Published in final edited form as: Trends Biochem Sci. 2009 Apr 7;34(5):223–226. doi: 10.1016/j.tibs.2009.01.006

The complex dance of the molecular chaperone Hsp90

Len Neckers 1, Mehdi Mollapour 1, Shinji Tsutsumi 1
PMCID: PMC7282695  NIHMSID: NIHMS1589611  PMID: 19359180

Abstract

Hsp90 chaperone function requires traversal of a nucleotide-dependent conformational cycle, but the slow and variable rate of Hsp90-mediated ATP hydrolysis is difficult to envision as a determinant of conformational change. A recent study solves this dilemma by showing that Hsp90 samples multiple conformational states in the absence of nucleotides, which serve to influence, but not direct, the cycle. The conformational program of Hsp90 is conserved from bacteria to humans, although the population dynamics are species specific.
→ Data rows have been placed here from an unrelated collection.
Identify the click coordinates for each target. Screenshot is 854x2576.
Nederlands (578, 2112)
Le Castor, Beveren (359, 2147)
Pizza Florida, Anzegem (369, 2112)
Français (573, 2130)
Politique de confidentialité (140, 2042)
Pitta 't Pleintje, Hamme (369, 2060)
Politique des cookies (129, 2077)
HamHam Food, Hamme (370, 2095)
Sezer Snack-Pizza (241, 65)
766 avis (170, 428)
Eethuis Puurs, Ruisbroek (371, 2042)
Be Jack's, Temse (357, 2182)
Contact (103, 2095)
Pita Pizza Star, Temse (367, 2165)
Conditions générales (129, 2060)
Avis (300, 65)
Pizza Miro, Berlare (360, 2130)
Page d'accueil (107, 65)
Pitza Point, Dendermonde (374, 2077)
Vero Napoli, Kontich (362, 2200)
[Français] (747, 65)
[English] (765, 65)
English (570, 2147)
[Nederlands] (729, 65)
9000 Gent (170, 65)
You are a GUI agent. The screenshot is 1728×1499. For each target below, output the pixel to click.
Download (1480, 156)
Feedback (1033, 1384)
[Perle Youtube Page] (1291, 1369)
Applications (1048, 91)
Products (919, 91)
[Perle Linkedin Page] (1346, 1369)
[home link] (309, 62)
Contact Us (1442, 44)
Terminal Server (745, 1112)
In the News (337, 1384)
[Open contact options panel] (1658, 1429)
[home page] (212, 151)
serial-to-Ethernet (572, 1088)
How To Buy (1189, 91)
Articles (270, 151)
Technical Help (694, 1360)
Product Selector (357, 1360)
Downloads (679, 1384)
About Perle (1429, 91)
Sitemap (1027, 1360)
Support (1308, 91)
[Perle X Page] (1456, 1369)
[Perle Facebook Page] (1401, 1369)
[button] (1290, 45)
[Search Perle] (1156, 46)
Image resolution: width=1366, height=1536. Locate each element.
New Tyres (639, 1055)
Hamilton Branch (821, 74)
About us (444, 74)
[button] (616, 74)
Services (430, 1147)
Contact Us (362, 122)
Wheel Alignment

The biomedical importance of Hsp90

Although many proteins require the assistance of molecular chaperones to fold properly, the clientele of one such chaperone, heat shock protein 90 (Hsp90), seems to be restricted. Nonetheless, >200 clients of Hsp90 have been identified to date (www.picard.ch/downloads/Hsp90interactors.pdf), and many of these proteins regulate important signaling nodes that integrate diverse environmental inputs and propagate downstream signaling cascades [1-3]. Although not essential in bacteria, Hsp90 is conserved in all eukaryotes in which it seems to have attained a crucial role in maintaining both cellular and organismal viability. Moreover, Hsp90 seems to have been co-opted by cancer cells to enable them to survive both hostile environments within the host (e.g. hypoxia, oxidative stress and chemotherapeutic insult) and a high degree of chronic genetic instability [4,5]. In addition, many viruses seem to require the host Hsp90 chaperone machinery for their successful propagation [6]. It is not surprising, therefore, that Hsp90 has become a popular molecular target for drug development, and several small molecule Hsp90 inhibitors are undergoing various stages of clinical evaluation [7,8].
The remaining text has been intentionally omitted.